The video game industry has been in talks with actors unions for quite some time now, but when talks broke down last December it has become clear that unions are leaning towards their only alternative, striking. The breakdown was over ongoing payments to actors and actresses for each copy of a game sold to which they contribute their voices and likenesses, while the game publishers want to stick to one payment up-front.

Last week members of the Screen Actors Guild (SAG) and American Federation of Television and Radio Artists (AFTRA) received materials asking to authorize a video game industry strike after talks on a new agreement between the two sides broke down.
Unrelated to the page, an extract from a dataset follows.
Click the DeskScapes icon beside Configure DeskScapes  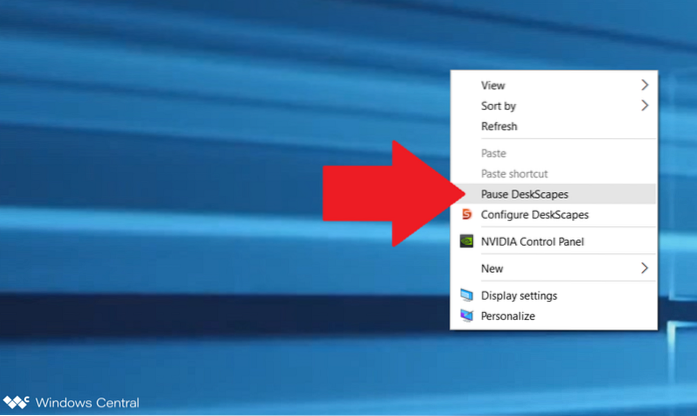point(466,215)

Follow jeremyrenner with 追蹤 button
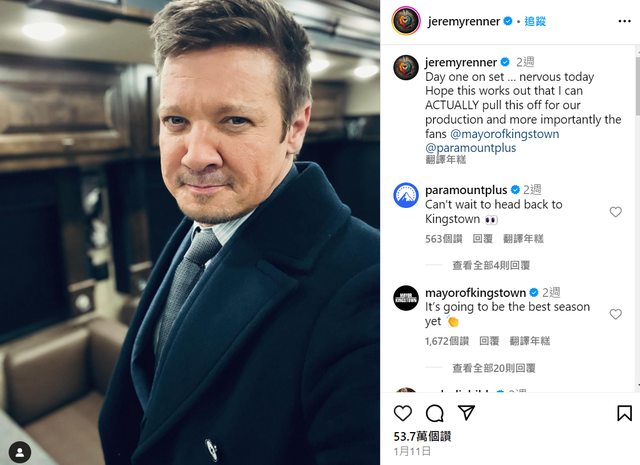click(535, 21)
A 75 percent for SAG and 66.7 percent for AFTRA majority vote is required before their national bodies can formally authorize the strike. Actors will decide over the next two weeks if the impasse is critical enough to call a strike.

"To deny working-class performers their fair share of the tremendous profits their labor helps to generate is illogical, unreasonable and unjust," John Connolly, president of the American Federation of Television and Radio Artists said recently. "It is simply shortsighted to believe that consumers don't care about the artistic quality of the characters."

That's a risk game companies seem willing to take, especially in light of divisions among actors, some of whom feel a strike would lead to the complete loss of union protection on video game jobs.

"The union's demand for an equity stake, or residual structure, is unreasonable and not fair to the hundreds of people who often spend years developing a game," Howard Fabrick, an attorney representing publishers in the talks, said in a statement. "Voiceover work represents a small fraction of a video game's development and consumer enjoyment."

No more than 15 percent of all games are produced under union contract, the unions say. But that includes nine of the 10 top-sellers last year.

In some cases, celebrity voices and likeness are key to selling a game. Electronic Arts Inc. recently signed a deal with actors James Caan and Robert Duvall to reprise their roles in the game version of the Oscar-winning film "The Godfather."

But in most cases, anonymous actors lend their voices to game characters. And while professional voices lend reality to games, analysts say the voices are not the key to a game's ultimate success.

"They have no leverage," Yankee Group analyst Mike Goodman said of the voice actors.

"In 99 percent of all games, the voice actors are irrelevant," Goodman said. "You replace one voice actor with another nonunion actor and no one will know the difference."